Marching on weekends does little to disrupt the regular flow of life in the United States of America, nothing really to pinch where it might be felt. It seems to me that the remedies called for by the behavior of the new administration must be more radical, something that really causes those making the misery know that there are consequences for what they are doing. Donald will not be moved by marches—the very big one a few weeks ago, it seems, did nothing to cause him even to publically acknowledge that there is legitimate descent. He, I think we have good reason to believe, watched the “reporting” on Fox News and listened not to what those demonstrating were saying. The Muslim-not-a-ban ban came within days of the marches! And so did the attack on the Johnson Act. He did not pull any of his candidates for cabinet posts and he nominated to the Supreme Court a person who, it seems, is not of the sort that will preserve the rights of women.
My ideas for action are not going to be taken seriously, I can tell. A general strike is probably out of the question-maybe not, maybe there are people working to bring about just a thing. If anyone knows of people working on bringing about such action, let me know. As I think I said earlier, the economy is what the United States of America is about and its disruption would truly shock the nation and those currently holding power including those who so many are depending upon who will probably do hardly anything but enunciate a word or two connoting radicalism but who really are really too happy with the status quo to actually do anything radical about Donald Trump and what is looking to be the sealing of the deal for those who have been pushing a radical rightwing agenda for a very long time, an agenda that has pushed the old party that had pretentions of leftness so far to the right of center that there is no viable party in existence that is more concerned with the process of humanization than with insuring that those with lots and lots of money are able to make lots and lots of money.
The only radical movement with viability now is the movement represented by the current administration, its top advisor a straight out and proud advocate for a politics of exclusion who wishes to punish those who disagree with him. What kind of march is going to move this guy toward a humane sense of how things should operate? What is it that he and those who support his ideas take from marches by the opposition?
In many of my much too long (it seems) posts to Facebook I have complained about “liberal,” in its most visible forms, having become neoliberalism. That is what I saw when Hillary Clinton became the only candidate allowed to vie against Donald Trump and there is ever so much available if one wishes to look to show that no true liberal was she, not at all one to go after the corporate-religious coalition that she was running against. Mr. Bannon, by the way, is both a corporatist and a religionist, the latter the most dangerous aspect of him as it fuels his racism and his desire to purify the nation by pushing all who are not white and Christian into obscurity.

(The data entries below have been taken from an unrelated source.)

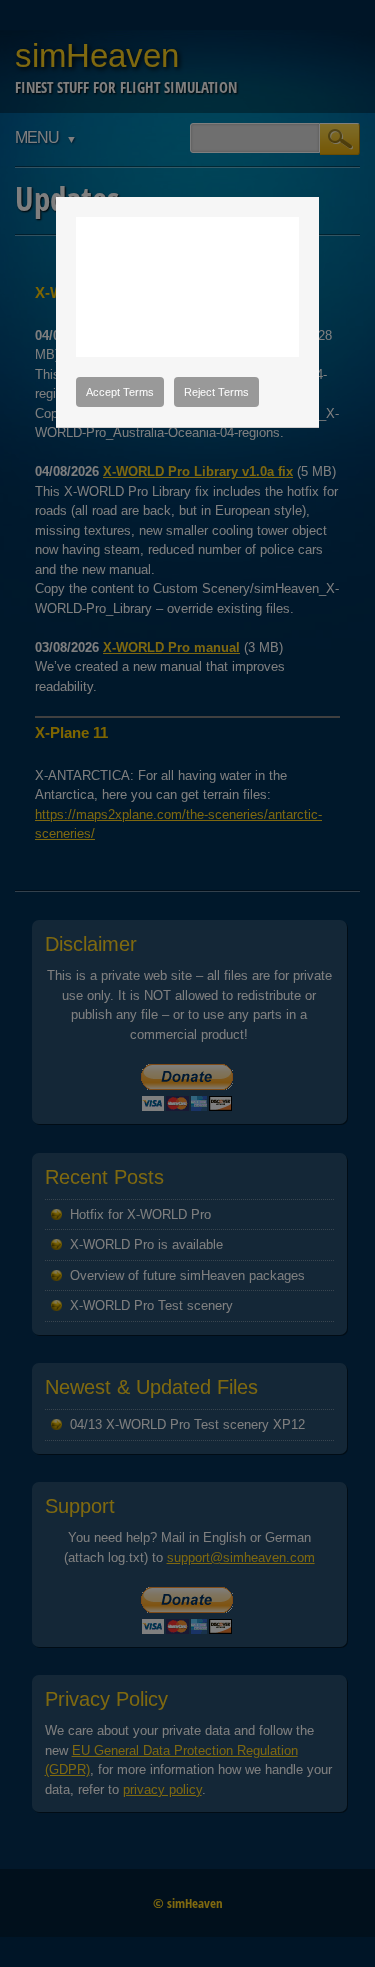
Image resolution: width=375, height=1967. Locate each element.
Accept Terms (120, 392)
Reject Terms (216, 392)
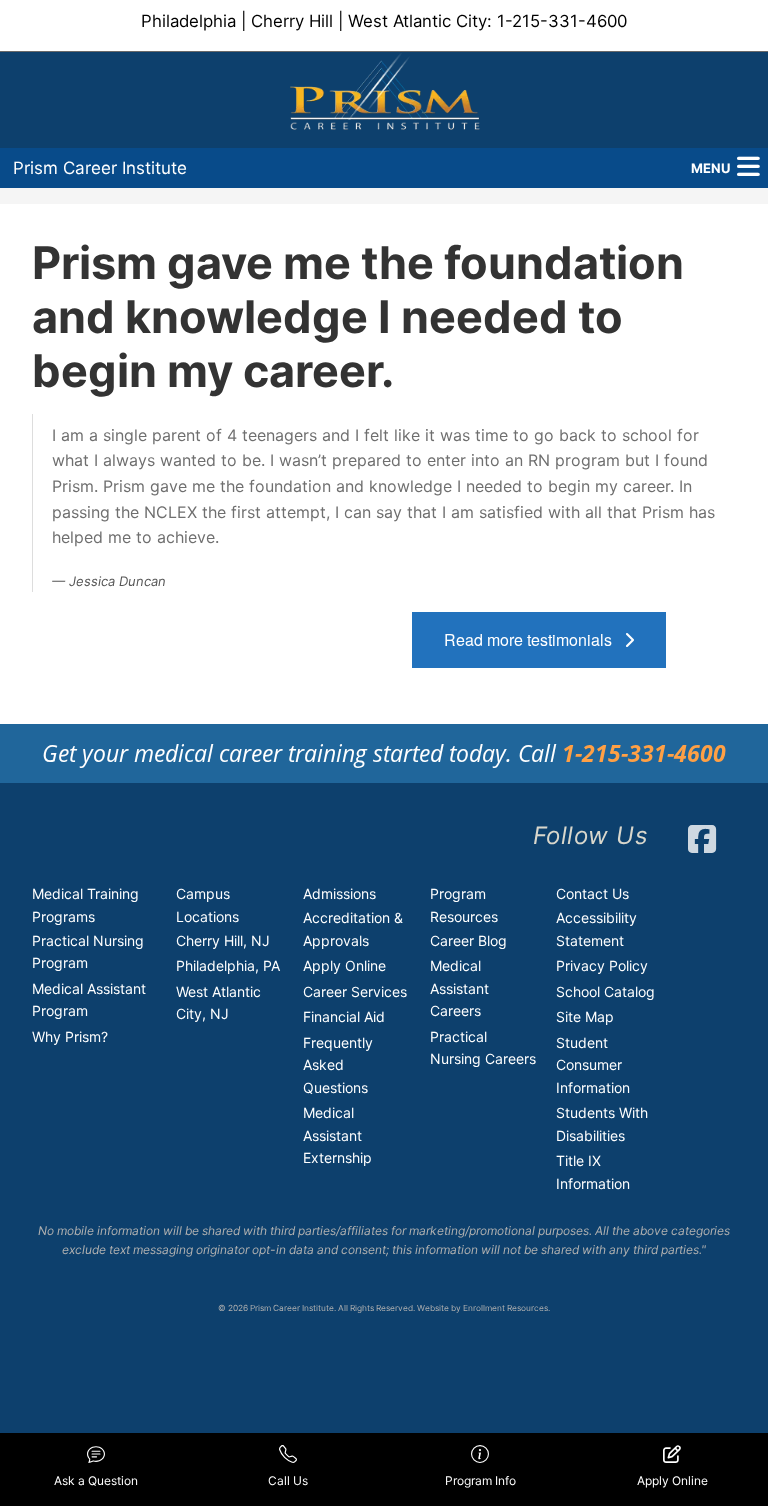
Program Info (480, 1480)
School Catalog (605, 991)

The problem, really, is us, we who may have a scintilla of good sense left in us, we who really do want a society that is fair to all and equitable, that works to insure that our humanity is respected, that the phrase in the Declaration that states that “all men [sic] are created equal and therefore, just by the fact that they are human, by nature have a right to life, liberty, and the pursuit of happiness. That the corporatist-religious agenda gets in the way of ALL people being afford what is, by nature, theirs, because it is about some being able to get much more at the expense of a good many, a good number of these not having enough (education, health care, income that allows for the happiness), the religious part justifying the selfishness of the corporatist (capitalist) system so that those who enjoy the benefit have God as good reason for not engaging in the kind of introspection that might help them understand that the system is truly harsh and patently unfair.
I begin to sound like a commie, don’t I? And my railings against the democratic party and its neo-liberal tendencies the bashing of the best choice we have. So be it. Until those opposed to Trump begin to understand what the effective preventative against the full-on from the right take-over of the United States (the talk in right-wing think-tanks starting as far back as the Reagan era was to build the permanent republican majority, one that is harshly corporatist/religious) is something, as Mr. Sanders pointed out, pretty radical seeming to those relatively content with the status quo, an agenda that is based in redistribution of wealth and the undermining of magical thinking that is sponsored by that “religious community” to which the illiberal liberals that run the democratic party constantly give praise.
And once again I am feeling something like ambivalence toward myself for, at a time when people of certain religions are being treated in terribly unfair ways (by religionists, I have to say) here I am, again, saying that religion is a problem. It is, a problem, and that one group of religionist would ban another group on the basis of religious belief is, for me, not only a sign of the problematic nature of religion but also significant because it reflects how crazily important religion is our world, how belief in fantastical things affects the ways in which deal with one another.
Shut it down! And march? Shut it down with marches?